- Opening Delimiter -

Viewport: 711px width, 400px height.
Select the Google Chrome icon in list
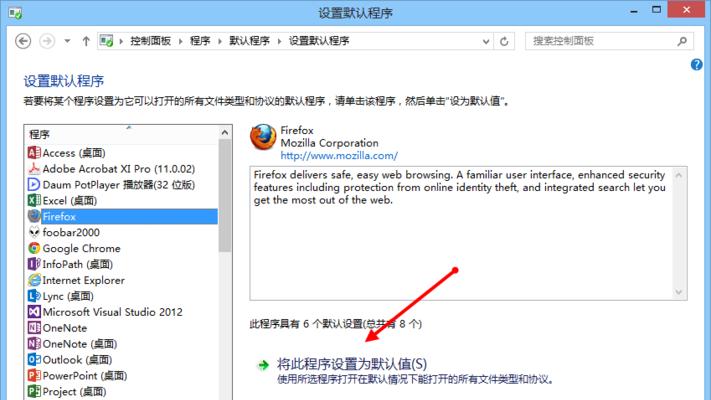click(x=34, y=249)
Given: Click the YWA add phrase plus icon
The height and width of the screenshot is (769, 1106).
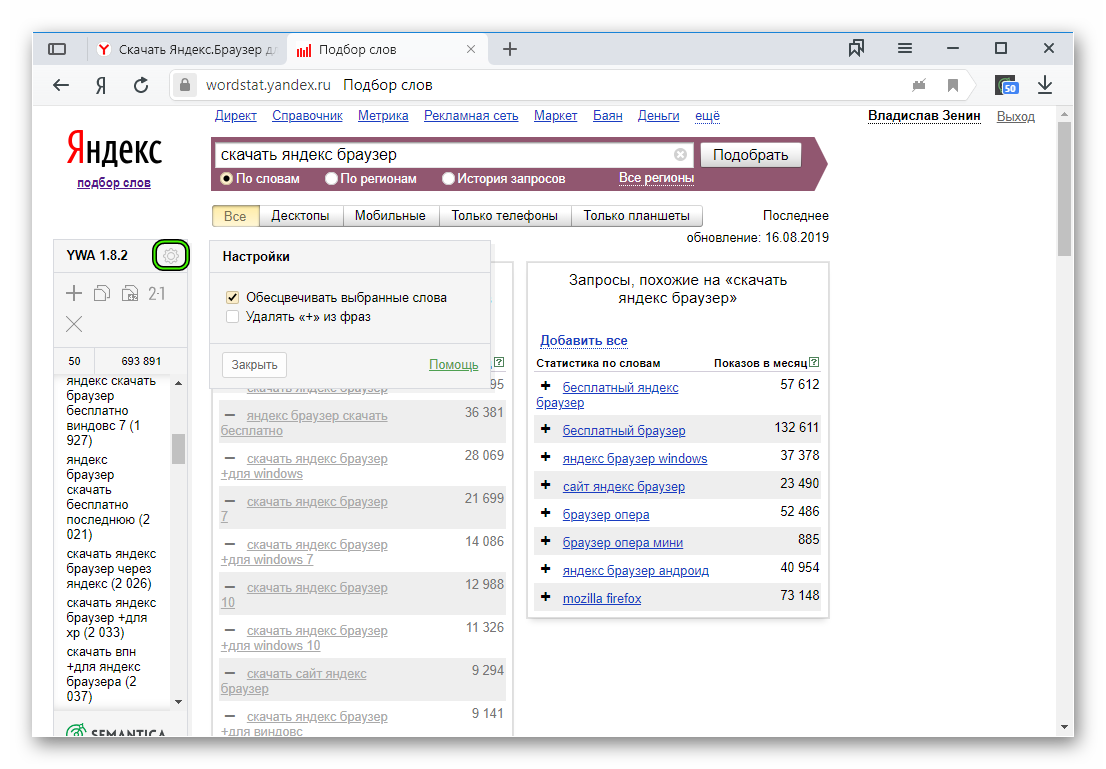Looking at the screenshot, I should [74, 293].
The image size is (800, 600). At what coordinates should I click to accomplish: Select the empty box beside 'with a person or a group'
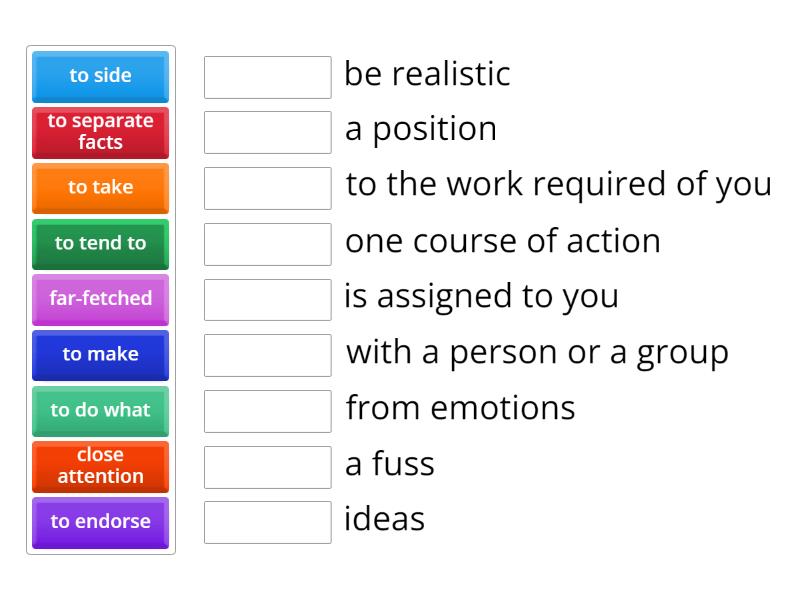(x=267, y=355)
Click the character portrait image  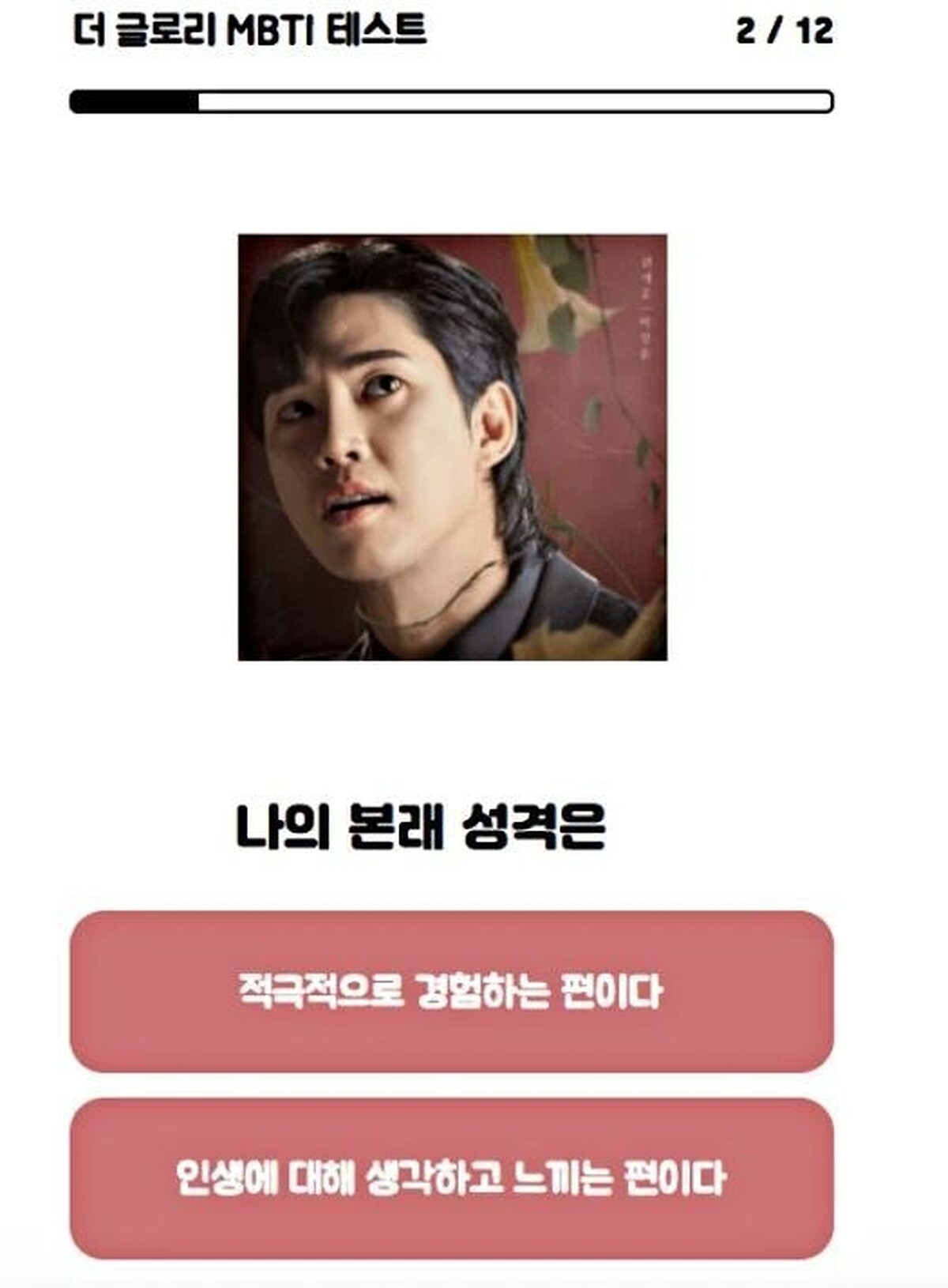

- Closing Delimiter -

**Task prompt**
Write out an exact copy of the lines beginning at the line that contains "The image size" and ending at the last line of the listing. Exclude pictures.

**Written response**
The image size is (800, 600). At what coordinates should I click to accomplish: Select the empty box beside 'with a person or a group'
(x=267, y=355)
Click the character portrait image  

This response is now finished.